Records for the task:
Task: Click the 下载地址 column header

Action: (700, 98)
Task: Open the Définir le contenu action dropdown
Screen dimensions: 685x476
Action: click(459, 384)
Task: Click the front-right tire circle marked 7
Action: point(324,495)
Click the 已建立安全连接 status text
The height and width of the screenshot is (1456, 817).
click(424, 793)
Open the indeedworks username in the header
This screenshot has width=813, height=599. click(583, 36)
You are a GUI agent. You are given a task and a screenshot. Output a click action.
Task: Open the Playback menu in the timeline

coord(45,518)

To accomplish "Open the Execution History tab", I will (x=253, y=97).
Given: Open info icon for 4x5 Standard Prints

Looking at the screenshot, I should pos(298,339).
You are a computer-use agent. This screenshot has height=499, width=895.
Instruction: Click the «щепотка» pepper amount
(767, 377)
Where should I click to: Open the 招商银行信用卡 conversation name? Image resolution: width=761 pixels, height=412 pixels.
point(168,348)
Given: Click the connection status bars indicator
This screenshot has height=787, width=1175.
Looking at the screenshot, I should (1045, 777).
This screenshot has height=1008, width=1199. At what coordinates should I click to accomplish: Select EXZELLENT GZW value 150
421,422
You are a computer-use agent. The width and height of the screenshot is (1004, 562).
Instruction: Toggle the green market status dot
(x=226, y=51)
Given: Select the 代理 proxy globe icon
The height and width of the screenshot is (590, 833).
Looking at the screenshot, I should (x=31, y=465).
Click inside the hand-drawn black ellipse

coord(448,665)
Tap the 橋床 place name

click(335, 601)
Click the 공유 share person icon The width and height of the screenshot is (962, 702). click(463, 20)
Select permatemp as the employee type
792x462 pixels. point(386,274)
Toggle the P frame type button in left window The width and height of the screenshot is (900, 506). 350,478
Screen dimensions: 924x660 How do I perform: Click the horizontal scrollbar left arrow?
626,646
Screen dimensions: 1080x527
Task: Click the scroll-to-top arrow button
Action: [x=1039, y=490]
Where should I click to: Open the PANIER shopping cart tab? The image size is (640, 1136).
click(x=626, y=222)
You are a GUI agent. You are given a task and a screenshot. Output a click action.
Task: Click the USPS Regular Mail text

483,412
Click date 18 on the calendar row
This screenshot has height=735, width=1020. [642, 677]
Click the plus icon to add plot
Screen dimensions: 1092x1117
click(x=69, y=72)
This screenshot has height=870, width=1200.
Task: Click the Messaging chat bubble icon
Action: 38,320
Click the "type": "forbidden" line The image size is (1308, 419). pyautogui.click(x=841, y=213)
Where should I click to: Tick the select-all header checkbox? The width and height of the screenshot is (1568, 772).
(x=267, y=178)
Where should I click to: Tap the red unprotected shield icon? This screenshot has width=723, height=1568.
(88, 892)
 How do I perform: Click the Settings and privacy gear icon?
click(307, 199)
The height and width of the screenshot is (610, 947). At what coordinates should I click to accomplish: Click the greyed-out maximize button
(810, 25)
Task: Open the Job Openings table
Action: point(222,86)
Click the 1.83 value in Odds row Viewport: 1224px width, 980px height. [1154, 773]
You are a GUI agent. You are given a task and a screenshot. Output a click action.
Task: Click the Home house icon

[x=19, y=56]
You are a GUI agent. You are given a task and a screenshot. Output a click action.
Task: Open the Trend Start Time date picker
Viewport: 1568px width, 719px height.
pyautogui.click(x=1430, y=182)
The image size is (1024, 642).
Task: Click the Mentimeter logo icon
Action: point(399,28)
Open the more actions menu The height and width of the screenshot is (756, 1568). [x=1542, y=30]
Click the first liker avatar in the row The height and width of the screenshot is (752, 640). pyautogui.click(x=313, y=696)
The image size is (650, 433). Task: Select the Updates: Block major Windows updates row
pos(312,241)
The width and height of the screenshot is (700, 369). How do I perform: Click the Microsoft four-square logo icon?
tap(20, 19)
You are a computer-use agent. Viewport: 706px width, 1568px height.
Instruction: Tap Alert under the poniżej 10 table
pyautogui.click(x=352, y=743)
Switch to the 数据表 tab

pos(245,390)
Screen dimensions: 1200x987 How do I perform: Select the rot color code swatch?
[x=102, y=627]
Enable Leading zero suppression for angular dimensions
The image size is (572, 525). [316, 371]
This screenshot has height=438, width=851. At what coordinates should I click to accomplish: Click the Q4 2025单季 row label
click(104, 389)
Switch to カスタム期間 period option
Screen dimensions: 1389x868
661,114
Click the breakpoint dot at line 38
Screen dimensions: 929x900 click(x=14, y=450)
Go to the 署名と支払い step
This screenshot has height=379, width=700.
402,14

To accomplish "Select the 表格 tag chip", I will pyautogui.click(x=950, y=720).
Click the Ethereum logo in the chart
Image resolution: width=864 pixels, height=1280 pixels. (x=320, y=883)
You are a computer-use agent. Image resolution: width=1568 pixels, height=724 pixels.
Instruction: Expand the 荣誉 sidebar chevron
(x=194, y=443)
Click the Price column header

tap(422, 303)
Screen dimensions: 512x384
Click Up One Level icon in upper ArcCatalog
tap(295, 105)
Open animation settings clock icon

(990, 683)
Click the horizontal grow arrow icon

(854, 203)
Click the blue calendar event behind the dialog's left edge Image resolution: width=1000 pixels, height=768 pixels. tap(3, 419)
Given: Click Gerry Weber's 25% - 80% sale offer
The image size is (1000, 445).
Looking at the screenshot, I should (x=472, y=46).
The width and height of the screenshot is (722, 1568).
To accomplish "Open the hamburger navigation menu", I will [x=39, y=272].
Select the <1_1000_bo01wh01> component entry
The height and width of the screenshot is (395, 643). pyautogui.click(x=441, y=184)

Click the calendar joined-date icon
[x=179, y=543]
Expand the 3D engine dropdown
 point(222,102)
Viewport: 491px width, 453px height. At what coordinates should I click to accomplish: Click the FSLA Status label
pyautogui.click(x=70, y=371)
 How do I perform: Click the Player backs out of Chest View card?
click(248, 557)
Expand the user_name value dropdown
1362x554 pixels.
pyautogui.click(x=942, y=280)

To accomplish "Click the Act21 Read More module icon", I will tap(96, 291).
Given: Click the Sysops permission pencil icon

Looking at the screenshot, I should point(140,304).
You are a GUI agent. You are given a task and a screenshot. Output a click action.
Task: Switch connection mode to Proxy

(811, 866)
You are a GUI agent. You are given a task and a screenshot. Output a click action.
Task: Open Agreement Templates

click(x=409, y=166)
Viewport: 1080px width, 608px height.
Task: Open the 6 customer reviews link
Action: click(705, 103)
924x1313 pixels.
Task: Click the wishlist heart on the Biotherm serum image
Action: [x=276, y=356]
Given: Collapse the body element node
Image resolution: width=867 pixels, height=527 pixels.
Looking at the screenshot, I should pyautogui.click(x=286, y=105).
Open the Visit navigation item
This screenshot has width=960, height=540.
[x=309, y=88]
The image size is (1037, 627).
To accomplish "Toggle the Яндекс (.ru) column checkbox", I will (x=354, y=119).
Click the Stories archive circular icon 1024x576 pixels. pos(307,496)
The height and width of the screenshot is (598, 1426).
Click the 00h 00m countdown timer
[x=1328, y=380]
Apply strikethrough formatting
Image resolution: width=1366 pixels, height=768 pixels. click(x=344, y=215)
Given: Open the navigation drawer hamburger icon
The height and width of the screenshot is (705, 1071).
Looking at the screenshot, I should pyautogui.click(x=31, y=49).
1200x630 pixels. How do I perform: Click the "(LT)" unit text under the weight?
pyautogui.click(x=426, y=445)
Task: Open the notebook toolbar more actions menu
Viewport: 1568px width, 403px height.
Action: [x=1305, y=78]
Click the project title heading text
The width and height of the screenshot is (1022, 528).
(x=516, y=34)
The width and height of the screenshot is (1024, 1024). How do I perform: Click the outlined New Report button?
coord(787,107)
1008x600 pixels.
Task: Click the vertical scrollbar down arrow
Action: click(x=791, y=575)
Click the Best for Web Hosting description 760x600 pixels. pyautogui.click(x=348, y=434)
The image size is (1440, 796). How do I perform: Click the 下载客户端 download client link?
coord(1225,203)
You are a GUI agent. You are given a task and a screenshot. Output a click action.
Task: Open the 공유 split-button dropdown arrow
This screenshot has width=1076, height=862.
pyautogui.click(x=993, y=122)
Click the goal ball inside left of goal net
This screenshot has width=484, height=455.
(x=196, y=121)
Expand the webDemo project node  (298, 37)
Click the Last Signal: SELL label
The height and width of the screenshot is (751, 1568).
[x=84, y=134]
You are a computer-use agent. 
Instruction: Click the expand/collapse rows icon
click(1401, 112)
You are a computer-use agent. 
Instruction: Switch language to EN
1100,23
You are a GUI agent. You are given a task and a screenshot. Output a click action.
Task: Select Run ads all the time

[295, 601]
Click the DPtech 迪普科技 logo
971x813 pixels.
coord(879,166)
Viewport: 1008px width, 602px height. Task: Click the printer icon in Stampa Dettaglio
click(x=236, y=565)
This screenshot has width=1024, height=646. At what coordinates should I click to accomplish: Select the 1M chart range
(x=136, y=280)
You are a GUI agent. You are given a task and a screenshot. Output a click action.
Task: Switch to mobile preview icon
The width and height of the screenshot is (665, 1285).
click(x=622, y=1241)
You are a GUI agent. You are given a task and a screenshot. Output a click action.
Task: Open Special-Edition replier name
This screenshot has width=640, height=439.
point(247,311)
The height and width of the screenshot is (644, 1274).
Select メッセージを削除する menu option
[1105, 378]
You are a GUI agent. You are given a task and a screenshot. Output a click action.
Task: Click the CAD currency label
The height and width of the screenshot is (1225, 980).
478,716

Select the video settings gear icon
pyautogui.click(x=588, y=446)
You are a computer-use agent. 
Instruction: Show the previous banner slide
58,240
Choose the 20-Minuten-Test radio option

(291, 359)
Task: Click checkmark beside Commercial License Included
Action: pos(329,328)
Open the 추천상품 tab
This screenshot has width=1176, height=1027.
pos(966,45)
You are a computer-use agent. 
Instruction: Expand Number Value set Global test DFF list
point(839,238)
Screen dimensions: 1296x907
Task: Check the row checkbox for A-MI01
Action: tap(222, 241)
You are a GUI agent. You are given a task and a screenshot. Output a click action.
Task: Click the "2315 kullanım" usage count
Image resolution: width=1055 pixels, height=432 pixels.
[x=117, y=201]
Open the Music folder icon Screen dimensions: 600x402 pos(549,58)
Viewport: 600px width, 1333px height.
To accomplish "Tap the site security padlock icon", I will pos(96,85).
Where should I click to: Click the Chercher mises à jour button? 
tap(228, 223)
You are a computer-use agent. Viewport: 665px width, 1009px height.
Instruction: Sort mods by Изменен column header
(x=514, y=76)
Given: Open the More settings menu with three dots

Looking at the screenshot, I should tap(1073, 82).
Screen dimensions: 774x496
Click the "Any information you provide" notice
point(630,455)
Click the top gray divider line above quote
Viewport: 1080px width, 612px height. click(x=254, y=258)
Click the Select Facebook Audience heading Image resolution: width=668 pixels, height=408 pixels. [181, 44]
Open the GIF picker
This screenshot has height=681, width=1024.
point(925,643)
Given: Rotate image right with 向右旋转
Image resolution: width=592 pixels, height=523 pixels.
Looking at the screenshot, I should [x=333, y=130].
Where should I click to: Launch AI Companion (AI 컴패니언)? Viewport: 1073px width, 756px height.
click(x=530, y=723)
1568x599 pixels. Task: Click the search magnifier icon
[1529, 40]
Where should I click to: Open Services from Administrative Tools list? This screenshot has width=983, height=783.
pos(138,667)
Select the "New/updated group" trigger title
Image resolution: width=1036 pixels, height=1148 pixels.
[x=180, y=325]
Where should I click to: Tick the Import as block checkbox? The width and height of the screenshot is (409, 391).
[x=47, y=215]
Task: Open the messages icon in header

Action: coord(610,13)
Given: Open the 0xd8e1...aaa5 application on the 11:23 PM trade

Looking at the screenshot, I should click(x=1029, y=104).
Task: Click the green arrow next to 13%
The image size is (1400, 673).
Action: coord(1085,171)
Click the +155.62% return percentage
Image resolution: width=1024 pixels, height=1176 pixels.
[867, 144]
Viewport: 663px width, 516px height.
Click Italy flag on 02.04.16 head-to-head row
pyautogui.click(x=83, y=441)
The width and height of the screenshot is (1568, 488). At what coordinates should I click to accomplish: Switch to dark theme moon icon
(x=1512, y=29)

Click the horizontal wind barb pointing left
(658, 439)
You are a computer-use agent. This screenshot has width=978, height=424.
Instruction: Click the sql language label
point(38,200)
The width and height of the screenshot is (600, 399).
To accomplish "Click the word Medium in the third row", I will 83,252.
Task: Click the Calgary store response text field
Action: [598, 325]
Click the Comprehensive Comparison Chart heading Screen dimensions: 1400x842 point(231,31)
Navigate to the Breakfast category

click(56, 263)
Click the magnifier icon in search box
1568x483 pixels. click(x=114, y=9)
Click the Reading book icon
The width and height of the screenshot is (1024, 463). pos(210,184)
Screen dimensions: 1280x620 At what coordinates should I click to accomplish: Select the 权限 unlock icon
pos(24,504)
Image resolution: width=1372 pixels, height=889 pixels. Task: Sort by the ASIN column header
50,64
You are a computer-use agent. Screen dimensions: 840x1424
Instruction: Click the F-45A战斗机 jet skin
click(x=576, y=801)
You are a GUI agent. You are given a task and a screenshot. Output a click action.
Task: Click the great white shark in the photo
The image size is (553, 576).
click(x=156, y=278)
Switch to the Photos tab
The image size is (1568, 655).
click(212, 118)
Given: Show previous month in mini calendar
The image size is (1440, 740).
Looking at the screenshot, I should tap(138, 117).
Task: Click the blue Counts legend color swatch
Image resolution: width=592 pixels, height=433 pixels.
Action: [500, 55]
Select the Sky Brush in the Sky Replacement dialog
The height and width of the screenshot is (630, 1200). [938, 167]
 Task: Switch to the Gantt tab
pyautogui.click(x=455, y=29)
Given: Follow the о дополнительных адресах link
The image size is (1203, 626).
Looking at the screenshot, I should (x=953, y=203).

Task details: Copy out exactly the lines that run from the one holding "Instruction: Click the F-45A战斗机 jet skin" through the end of the data above.

Task output:
Instruction: Click the F-45A战斗机 jet skin
click(x=576, y=801)
You are a GUI agent. You are given a task and a screenshot. Output a click action.
Task: Click the great white shark in the photo
The image size is (553, 576).
click(x=156, y=278)
Switch to the Photos tab
The image size is (1568, 655).
click(212, 118)
Given: Show previous month in mini calendar
The image size is (1440, 740).
Looking at the screenshot, I should tap(138, 117).
Task: Click the blue Counts legend color swatch
Image resolution: width=592 pixels, height=433 pixels.
Action: [500, 55]
Select the Sky Brush in the Sky Replacement dialog
The height and width of the screenshot is (630, 1200). [938, 167]
 Task: Switch to the Gantt tab
pyautogui.click(x=455, y=29)
Given: Follow the о дополнительных адресах link
The image size is (1203, 626).
Looking at the screenshot, I should (x=953, y=203).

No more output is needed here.